塩害・ASR抑制を考慮し亜硝酸リチウム水溶液を塗布
 断面修復は慎重に施工

 含浸材は塩害・ASR抑制を考慮して亜硝酸リチウム水溶液(本現場では『エレホン アルカード』)を斫り面に塗布する。事前のコア抜きによる塩分量測定の結果、鉄筋近傍の塩分量が1.2㌔/立方㍍を超えていたことや、大高線の橋脚で以前ASRが散見されていたことから予防保全的に使用したもの。


防錆剤塗布工/断面修復工

 断面修復工は、工事上のネックの一つである。斫り量が最大で100㍉あるため、そうした箇所ではポリマーセメントモルタルで100㍉断面修復する必要があるが、付着強度を考慮すると1回20㍉が限界で100㍉厚では5回以上施工しなければならず、施工後に必要な養生を考えると「一週間はかかる」(昭和土木)としている。また最大で1平方㍍近い面積を断面修復しなくてはならないケースもあるが、そうした箇所はコールドジョイント化しないように半分ぐらいずつ分割して施工する必要があるなど結構な手間を要している。

猛烈に暑い中での施工
 恐ろしく手際よい熟練工

 施工上、一番時間を要するのが二方向アラミド繊維補強シートの施工である。ディスクサンダーなどで表面を丁寧に研掃処理し、表面に含浸樹脂の下塗りを行っていく。並行してその下では補強シートに含浸樹脂を塗布し、当該シート貼り付け部の面積分、下塗りが済んだ個所にローラーで貼り付けていく。次いで貼り付けていった個所にさらに含浸樹脂を同様に刷毛やローラーで上塗りしていく。口で言うのは簡単だが、現場で見ると大変な作業だ。まずこの時期は暑いというか猛烈に熱い。上はRC床版、横は鋼桁、下は足場で密閉された作業ヤードの気温は35℃(8月3日取材時)、湿度は60%。しかし元請に言わせるとこれはまだよい条件なのだそうだ。温度は40℃。湿度は80%近くに上がる日もあるという。「春秋などの良い時期に比べて能率は半分以下に下がる」(同社)。湿度が85%以上になると作業は中止となるが、それ以外はやる。しかし、熱中症を考慮して30分施工したら15分休ませるようにしている。作業者の安全を考慮すると已むを得ない。


二方向アラミド繊維シート

 当現場の作業班(管理者1人、技能者4人)はおそろしく手際よく施工していた。もう1つの制約が含浸樹脂の可使時間の短さだ。15~20分程度しかなく、それ以上になると破棄しなくてはいけない。そのためスピードと見極めが勝負なのだが、同班は「1年以上の熟練した手」(昭和土木)であるため実にスムーズかつ半ばオートマチックに作業を進めていた(一次業者:丸杉建設(株)、二次業者:堀工業(株))。なお、シート同士の継ぎ目は100㍉ほど設けて継ぎ目からの剥離が生じないよう慎重に施工していた。 
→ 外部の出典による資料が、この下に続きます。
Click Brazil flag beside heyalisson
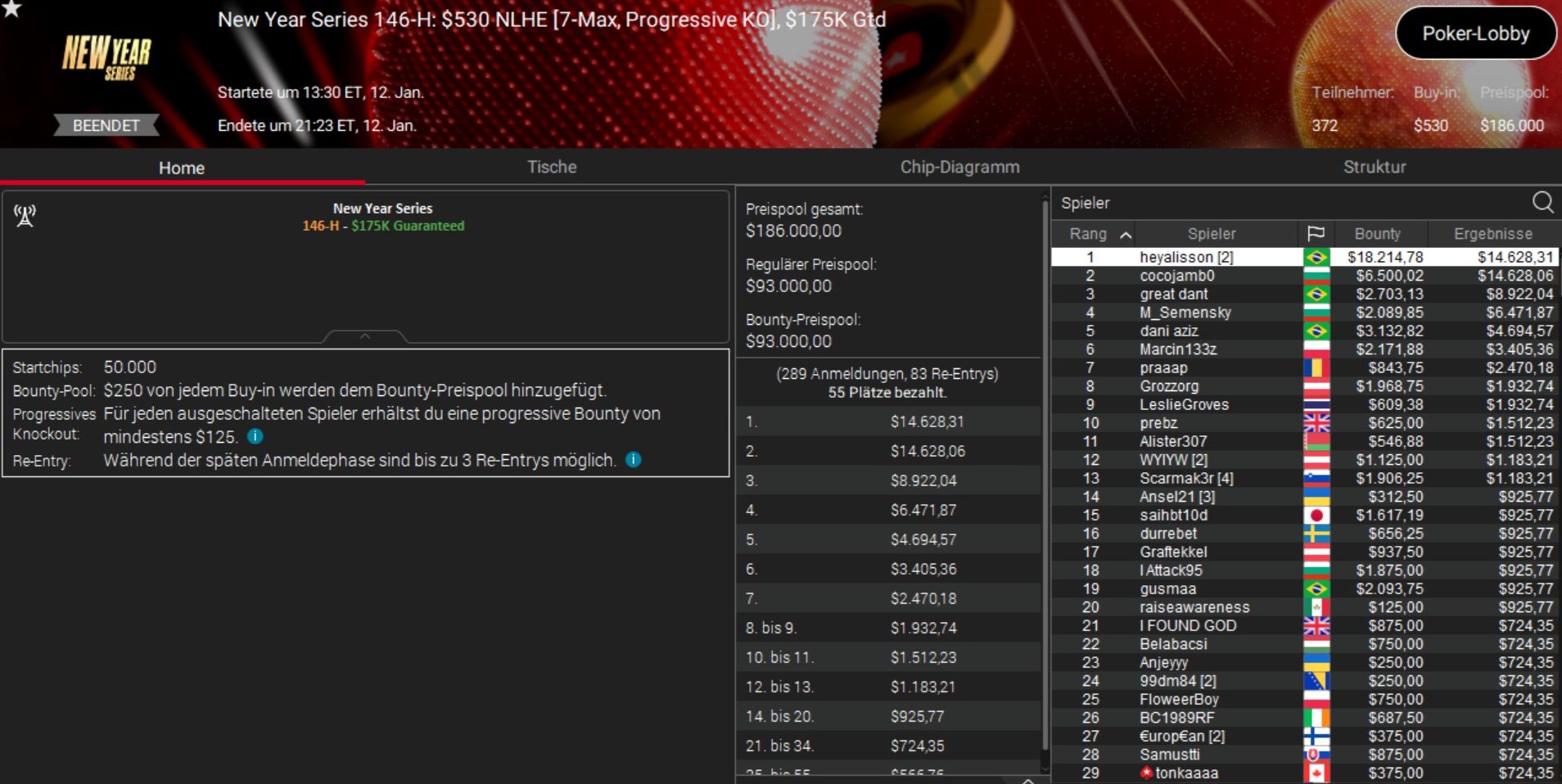This screenshot has width=1562, height=784. [x=1316, y=257]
含浸樹脂下塗り工/二方向アラミド繊維シートの貼り付け状況①

二方向アラミド繊維シートの貼り付け状況②/二方向アラミド繊維シートの貼り付け状況③

中塗り完了状況/上塗り剤塗布状況

上塗りがほぼ完了した箇所/端部はRTワンガードで剥落防止

端部はRTワンガードで剥落防止

 床版と鈑桁上フランジ境目までは補強シートを完全に貼ることが難しいため、境界面のRC床版側に20㍉幅の遊びを残す。ただ、そのままではそこから剥落が生じる可能性があるため、コンクリート部および鋼桁上フランジ部下面部をラップした形で保護塗装するウレタン樹脂系の剥落防止工(本現場では『RTワンガード工法』)を全延長で施工する予定だ。
今後は作業効率を向上させるため、もう1班増員する方針だ。

 また、足場を有効活用すべく、床版補強後は別発注で高塗着スプレーによる塗装塗り替えを行っていく方針だ。
 現在事業中の床版補強工事の受注者は矢作建設工業、中部土木、中日建設ショーボンド建設、ノバック、横河ブリッジ、昭和土木、淺沼組、鹿島道路、蔦井など。

※・土木研究所(1999年)
共同研究報告書 第235号、コンクリート部材の補修に関する共同研究報告書(Ⅲ)、
炭素繊維接着工法による設計施工指針(案)
・土木研究所(2001年)
共同研究報告書 第262号、道路橋床版の輪荷重走行試験における疲労耐久性評価手法の開発に関する共同研究報告書(その4)
この他、「関連論文の調査や、メーカー聞き取りなどからアラミドの採用を判断」。